MM. Pierre Laurent et Martial Bourquin.  - Et la procédure accélérée ?

M. Édouard Philippe, Premier ministre.  - Ce fut la procédure choisie pour toutes les réformes des retraites précédentes... Cela n'a donc rien d'exceptionnel !

Dans le futur système, l'âge d'équilibre sera l'un des instruments de pilotage de l'équilibre du système. Ce n'est pas l'âge légal, qui est une autre notion. L'âge d'équilibre sera au fond l'âge de départ à taux plein. Nous ne supprimons pas l'âge légal.

Pour certains Français, il peut être opportun de faire valoir leurs droits à la retraite à partir de 62 ans. Pourquoi les priver de cette possibilité ? Mais l'âge d'équilibre sera une incitation à travailler plus longtemps pour équilibrer le système de retraite par répartition, c'est vrai. Ce n'est ni un gros mot ni un scandale. (Protestations sur les travées du groupe CRCE et sur plusieurs travées du groupe Les Républicains)

Nous n'utilisons pas l'arme de l'âge légal, qui est aveugle, mais créons une incitation qui prendra en compte la réalité des parcours - pénibilité, carrière longue, handicap. Nous en débattrons à l'Assemblée nationale et au Sénat. Ce débat sera riche, intense, et permettra collectivement de produire une loi bonne et juste pour que l'ensemble des Français, quels que soient leurs métiers et leurs statuts, puissent envisager la retraite avec sérénité. (Applaudissements sur les travées du groupe LaREM et sur quelques travées des groupes UC et RDSE)

M. Jean-Marc Gabouty.  - Merci. Certains effets semblent toutefois curieux. Au nom de quoi, dans un système à points, un assuré serait-il affecté d'un malus s'il part entre l'âge légal et l'âge d'équilibre ?

Démission de 1 200 médecins hospitaliers (II)

Mme Michelle Gréaume .  - (Applaudissements sur les travées du groupe CRCE) Plus de 1 200 médecins ont lancé hier un cri d'alarme, en vous adressant une lettre réclamant des moyens financiers pour l'hôpital public. Ils ont démissionné collectivement de leur poste administratif.

Cette action grave et inédite dénonce l'austérité budgétaire, ainsi que la dégradation des conditions de travail et de l'offre de soins. Comment comprendre que des chirurgiens annulent une opération sur des enfants une heure avant ou que des enfants en urgence pédiatrique soient transférés à des centaines de kilomètres ?

+ + + + +

▶ [OBJECTIF DE LA TÂCHE]: Reproduisez à l'identique le passage du débat au Sénat, de « M. Jean-Marc Gabouty.  - Merci. » à « centaines de kilomètres ? ».

(Entrées de données)
+ + + + +

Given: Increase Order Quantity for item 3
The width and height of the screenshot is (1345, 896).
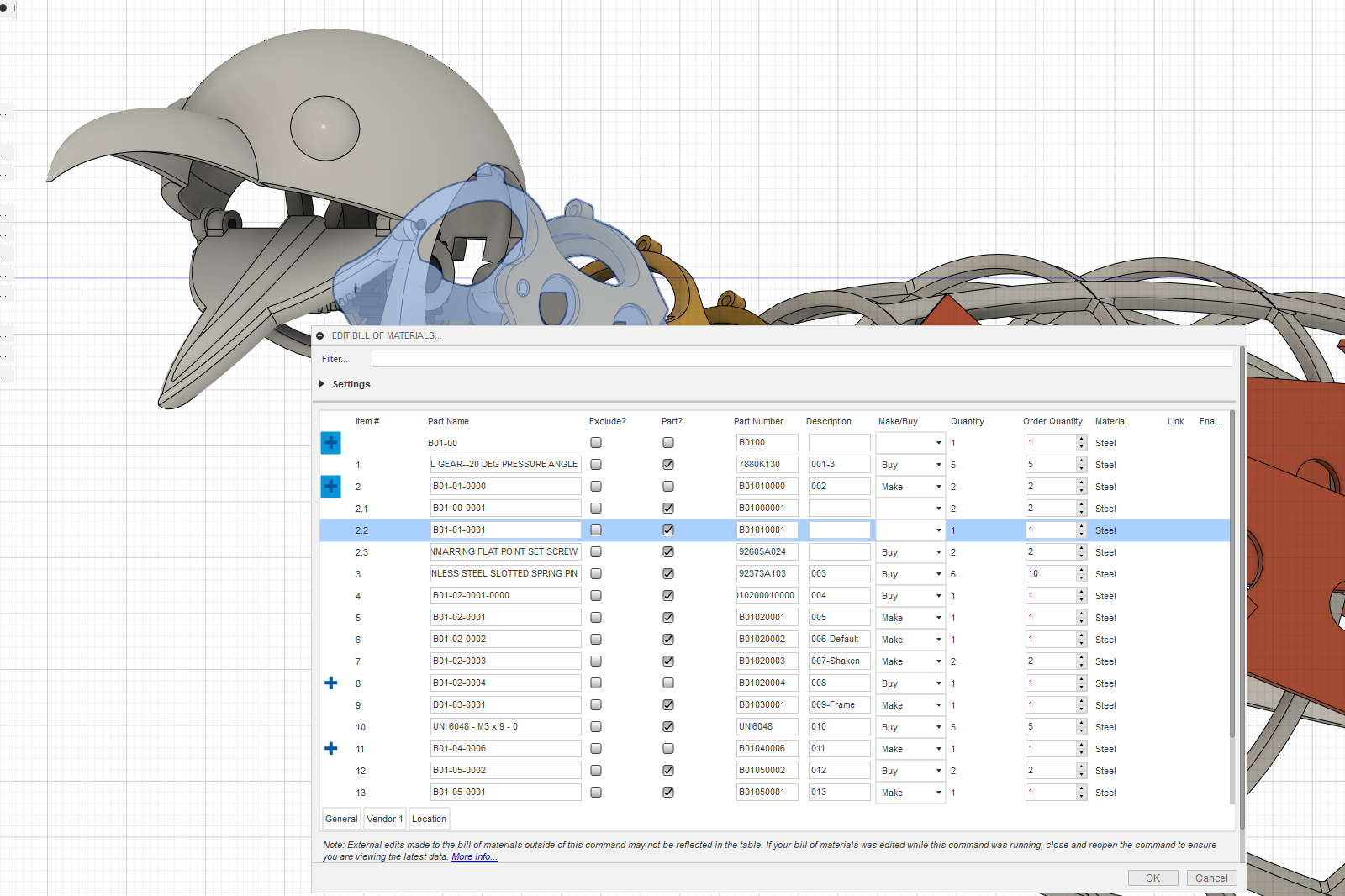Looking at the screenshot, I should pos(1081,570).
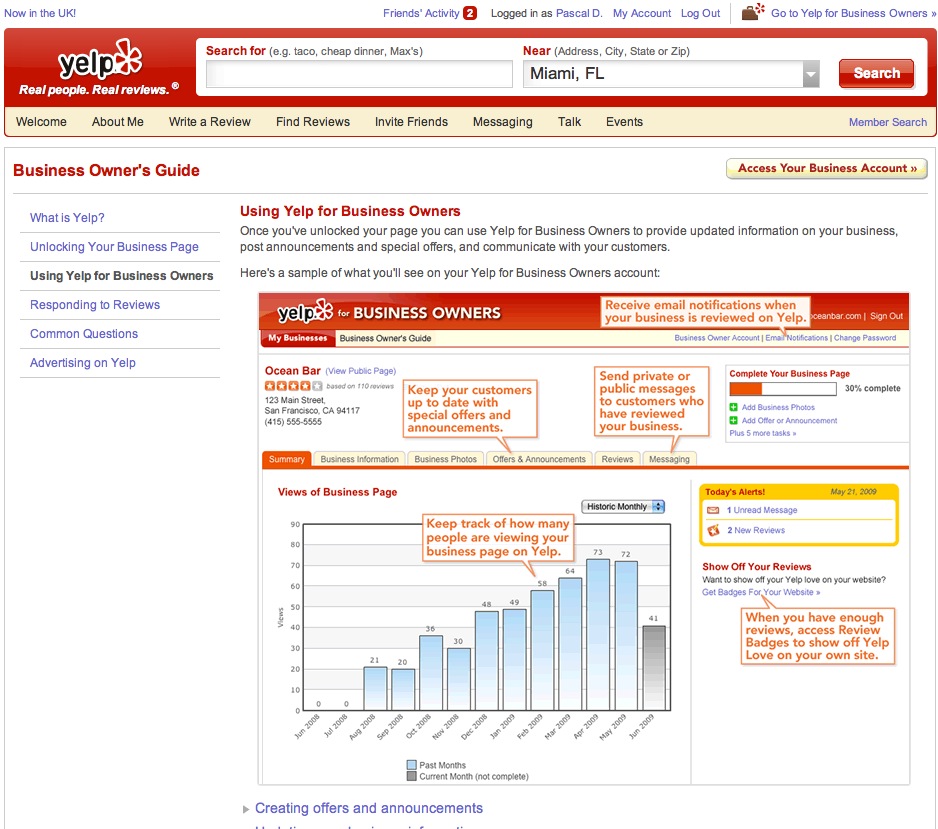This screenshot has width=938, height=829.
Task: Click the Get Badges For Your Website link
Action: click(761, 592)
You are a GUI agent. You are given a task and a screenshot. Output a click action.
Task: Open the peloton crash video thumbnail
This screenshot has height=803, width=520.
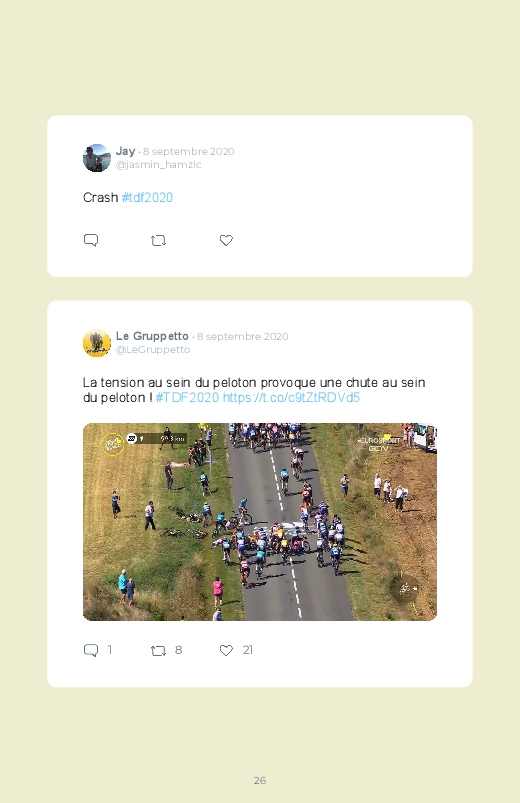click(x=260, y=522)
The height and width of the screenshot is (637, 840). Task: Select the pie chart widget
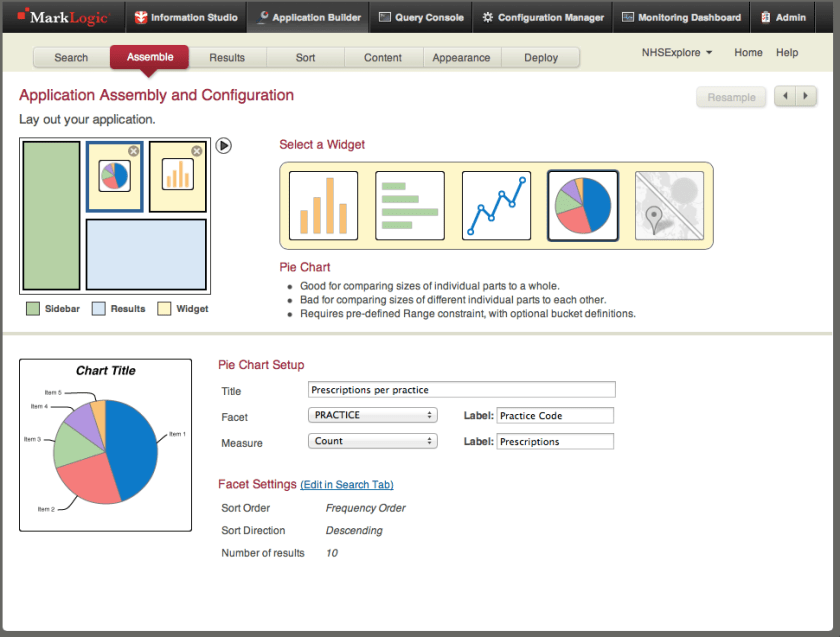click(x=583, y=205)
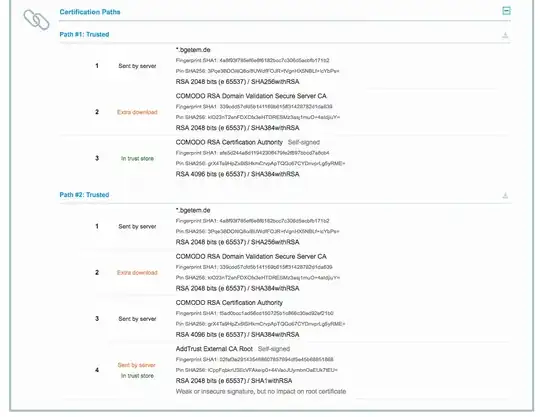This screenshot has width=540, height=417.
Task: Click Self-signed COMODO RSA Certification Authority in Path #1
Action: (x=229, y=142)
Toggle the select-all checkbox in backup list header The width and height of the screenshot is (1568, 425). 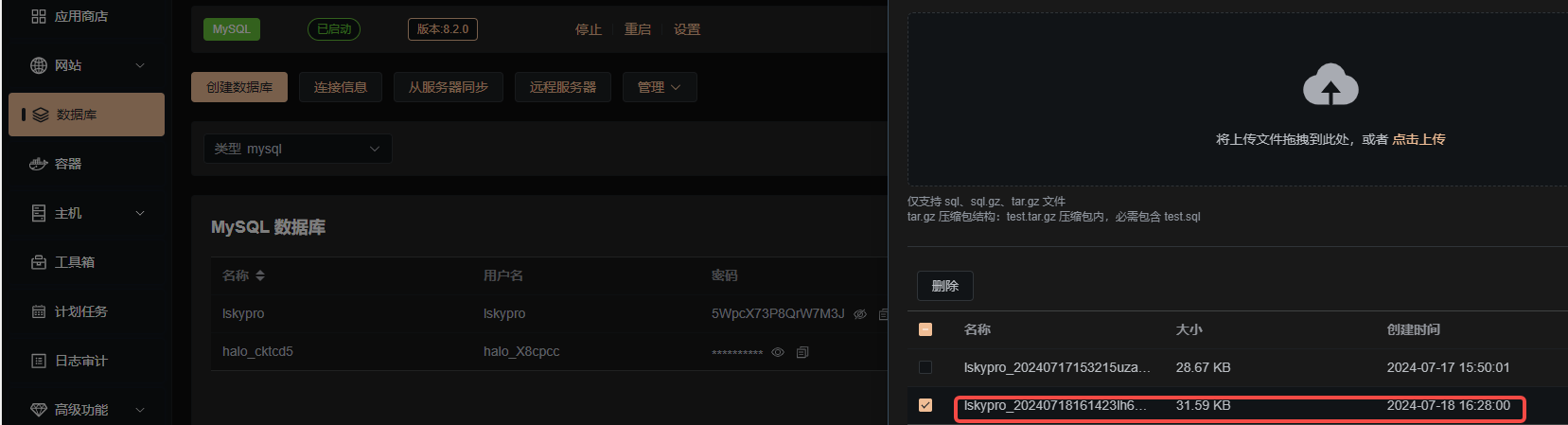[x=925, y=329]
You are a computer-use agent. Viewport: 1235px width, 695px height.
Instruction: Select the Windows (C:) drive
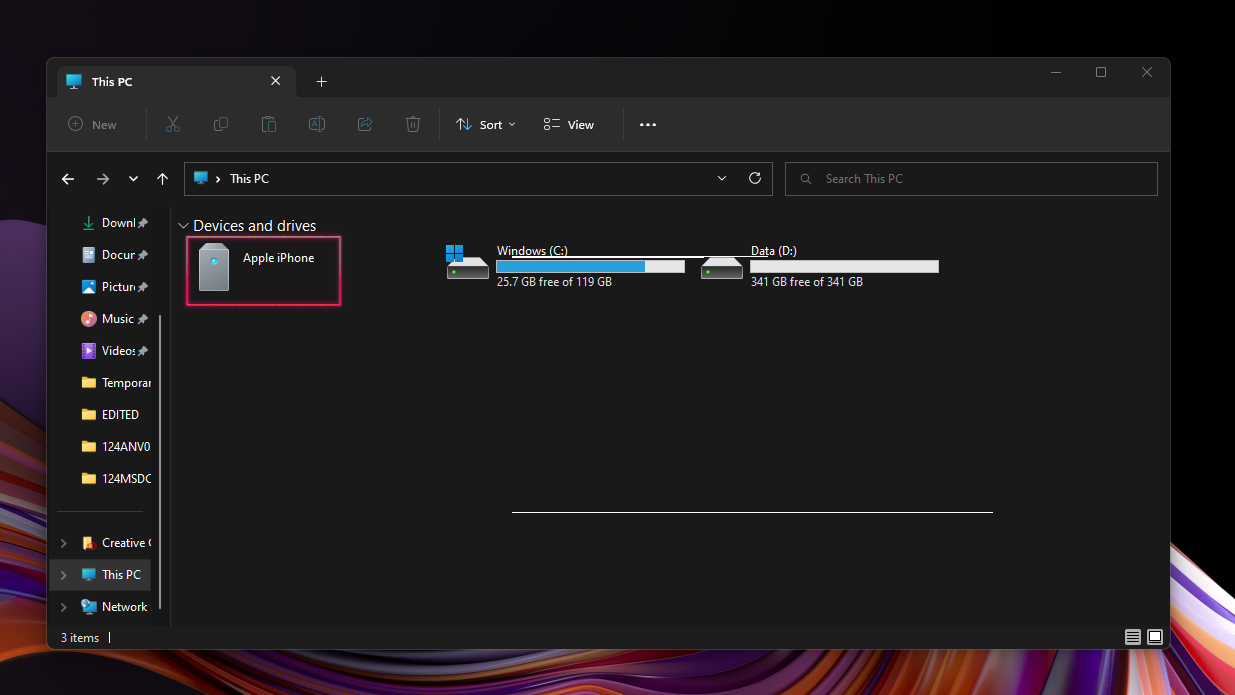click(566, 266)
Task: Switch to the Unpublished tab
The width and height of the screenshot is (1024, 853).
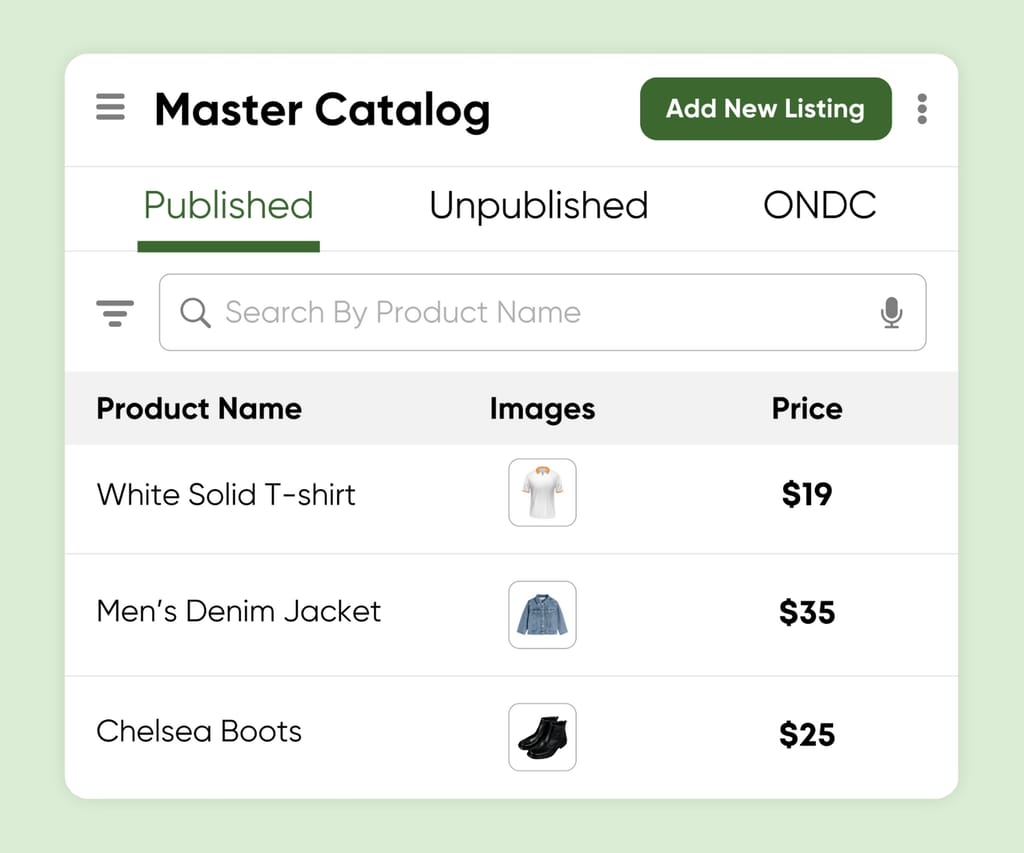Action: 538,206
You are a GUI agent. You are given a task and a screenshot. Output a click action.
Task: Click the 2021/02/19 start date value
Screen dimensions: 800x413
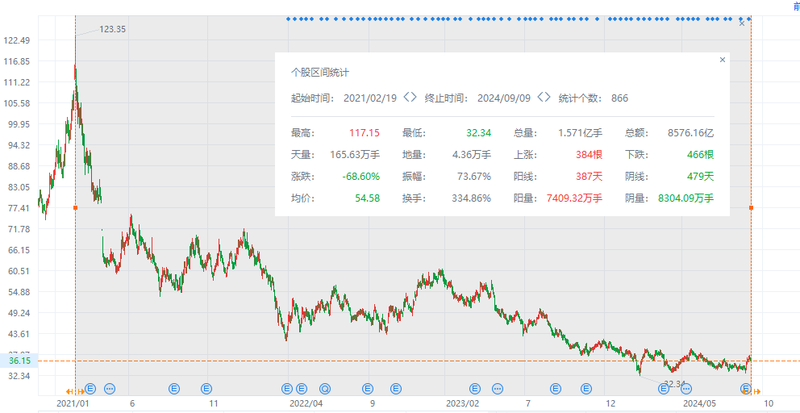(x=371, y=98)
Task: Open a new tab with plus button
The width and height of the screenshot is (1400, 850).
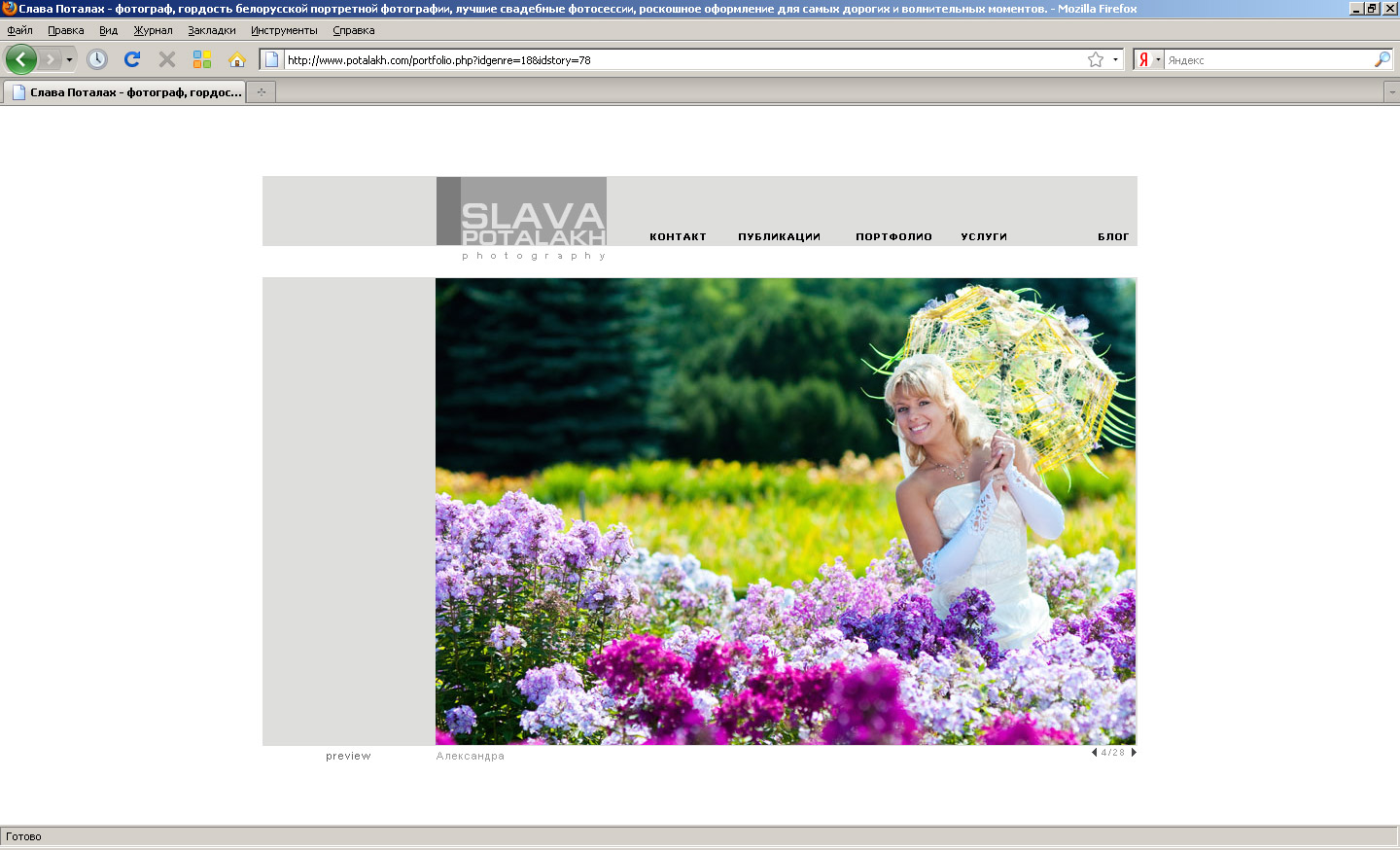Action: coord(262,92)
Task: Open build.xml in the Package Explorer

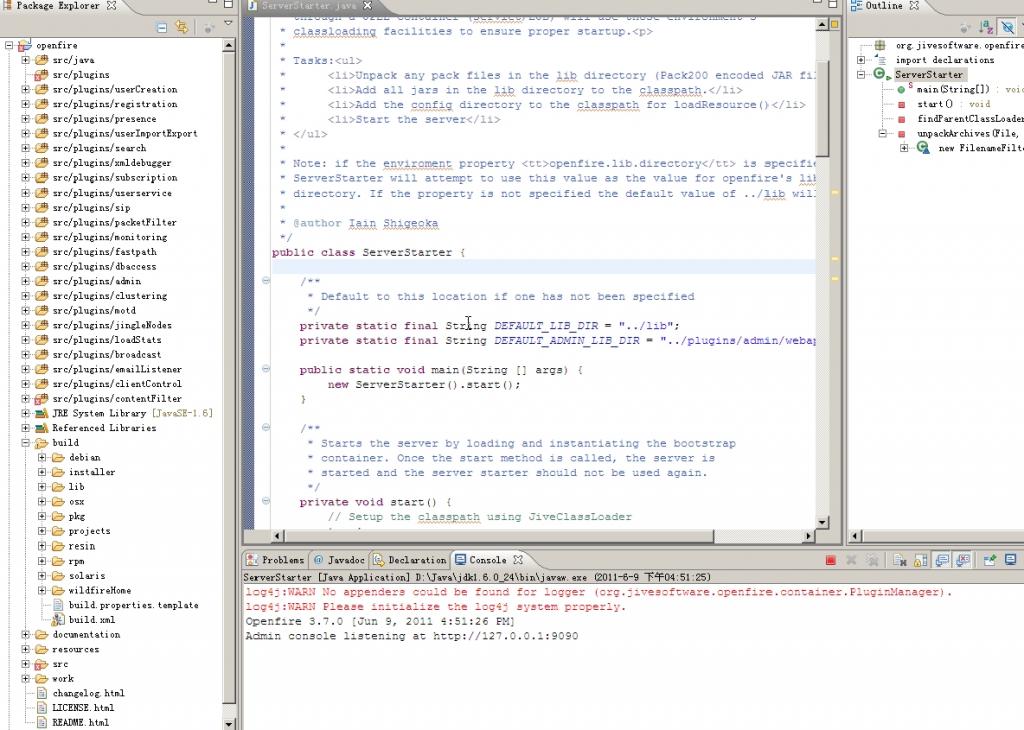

+ + + + +

▶ [RÉSULTAT ATTENDU]:
M. Jean-Marc Gabouty.  - Merci. Certains effets semblent toutefois curieux. Au nom de quoi, dans un système à points, un assuré serait-il affecté d'un malus s'il part entre l'âge légal et l'âge d'équilibre ?

Démission de 1 200 médecins hospitaliers (II)

Mme Michelle Gréaume .  - (Applaudissements sur les travées du groupe CRCE) Plus de 1 200 médecins ont lancé hier un cri d'alarme, en vous adressant une lettre réclamant des moyens financiers pour l'hôpital public. Ils ont démissionné collectivement de leur poste administratif.

Cette action grave et inédite dénonce l'austérité budgétaire, ainsi que la dégradation des conditions de travail et de l'offre de soins. Comment comprendre que des chirurgiens annulent une opération sur des enfants une heure avant ou que des enfants en urgence pédiatrique soient transférés à des centaines de kilomètres ?